Ahora, también como un punto destacado, es la primer vez desde que se dispuso la primera ley de biocombustibles en 2006 que el etanol de maíz pasa a costar más que su par de caña, debido a que la última resolución de Energía sólo habla de recomponer los valores del primero y por una situación excepcional debido al precio del cereal.

“El marcado incremento en los precios de algunas materias primas originado por el contexto internacional actual y la necesidad de evitar, en consecuencia, la afectación de la disponibilidad del bioetanol destinado a la mezcla obligatoria con las naftas, motivaron el dictado del decreto” que permite a la Secretaría establecer un mecanismo “alternativo y excepcional” para el precio de dicho combustible, precisó la norma en sus considerandos.

Lo cierto y más allá de que el precio final del etanol de maíz no haya acompañado a la par la escalada del maíz que es el principal costo de producción, sí se mantiene competitivo frente al proceso inflacionario acumulado en los 17 últimos meses y que impactan en otro abanico de costos. El acumulado del Gobierno de Alberto Fernández es del 147% hasta marzo. El dólar oficial, como otra variable a considerar, duplicó su valor en ese tiempo.

Así, en términos generales hay una valoración positiva del nuevo valor dispuesto y una serie de interrogantes por el sendero hasta agosto, principalmente porque está fijado en pesos con un proceso inflacionario muy alto en marcha y una tensión cambiaria que comenzó a sentirse nuevamente desde la semana pasada aún cuando hay estacionalmente una fuerte liquidación de dólares por parte de la agroindustria.

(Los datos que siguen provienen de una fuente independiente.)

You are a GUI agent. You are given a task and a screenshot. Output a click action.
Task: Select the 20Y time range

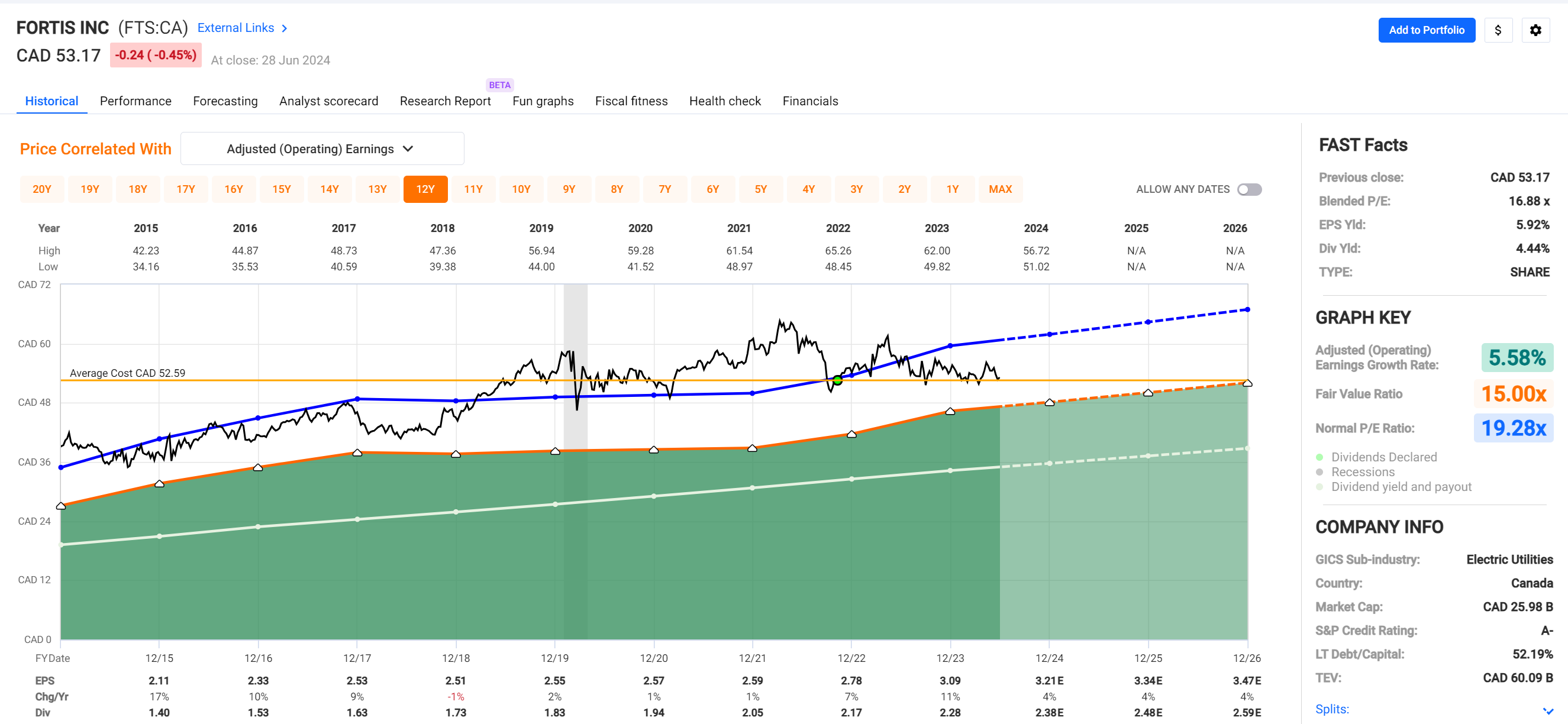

Por eso un empresario del sector explicó a Tranquera Abierta que “es una muy buena señal de la Secretaría de Energía que se cumpla con la Ley de Biocombustibles: el precio del bioetanol debe cubrir los costos de producción y una rentabilidad adecuada acorde con los inversiones realizadas. Si bien son precios fijos en pesos y el proceso inflacionario irá licuando la rentabilidad esperada, creo que oxigena la producción de los próximos cuatro meses”, destacó.

Igualmente, desde la Cámara de Bioetanol de maíz admitieron que el sector “está en condiciones de subir el volumen de entrega para llegar a un corte en las naftas del 15% y sustituir importaciones”.